A tousled blond head rose cautiously into view. Hermione automatically glared at him again. This time a miniature stormcloud gathered in the air between them, darkening quickly and snapping a miniscule bolt of lightning at the gaping Slytherin. Draco yelped and scuttled behind his desk again, seeking shelter from the conjured storm.

This time it was Hermione who smirked. The cloud slowly dissipated, unlike the daggers, which had vanished quickly from surprise. “You shouldn’t have picked a ‘test subject’ who hates your guts, Malfoy.” The thought of her manifested feelings for the Slytherin ferret drove her smirk from merely wicked to absolutely evil. “--Oh, and before you think you can escape…we both have Advanced Charms, next period. Either you’ll have to skip class, and the revisions Professor Flitwick said would be vital for the N.E.W.T’s…or you’ll have to dodge the nastiest emotions I can fling towards you!”

Thunder rumbled, the ground shook, and the daggers rematerialized, this time with tongues of flame burning along their double-edged lengths.

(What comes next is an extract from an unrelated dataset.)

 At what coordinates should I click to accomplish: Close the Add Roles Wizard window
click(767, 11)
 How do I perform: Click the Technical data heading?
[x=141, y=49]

“--Enough! Control your emotions, Miss Granger!” Professor Snape snapped at her. “Mr. Malfoy, you’ve just lost Slytherin sixty points for picking such a poorly-considered test subject, and earned yourself a detention with Mr. Filch every night of next week!”

“But, Professor, next week is the Nastily Exhausting Wizarding Tests! I need that time for reviewing!” Draco protested from somewhere behind his desk, wisely not daring to lift his head into view, though that didn’t stop the ground around him from shaking a little more. Hermione just grinned.

“You should have thought of the consequences of your choices before you so foolishly made them,” Professor Snape snapped before he whipped about to face Hermione. “Miss Granger! I said dissipate that stormcloud!” Professor Snape ordered her curtly. “Twenty points from Gryffindor for disrupting my classroom--and another twenty points each for the two books you damaged!”

The thunder stopped rumbling, but the cloud remained, flattening from a thunderhead to a pervasive haze. It settled over the Head Girl’s position as her shoulders slumped, proof of the effectiveness of his chastisement. He gave her a pained look, but before he could say more, a bell rang in the distance, signaling the end of the period. The others escaped, Draco quickly dodging into their midst, no doubt hoping for safety in numbers.

Hermione struggled to control her emotions as she gathered her belongings into her book bag, taking her time as the room emptied. She had to get her emotions under control; that much was obvious. “I’m sorry about the books; I’ll repair them, sir, I promise.”

“I can see your remorse is sincere…though knowing you and your love of books, it would have been sincere even without such tangible proof.”

That made her glance up; the hazy cloud of depression had morphed into cloud-like hearts, each one rent partway down the middle by a jagged line in the classic symbol for sorrow: a breaking heart. “Oh no… I can’t go to class like this! How long will this stuff last? Please tell me there’s a quick cure!”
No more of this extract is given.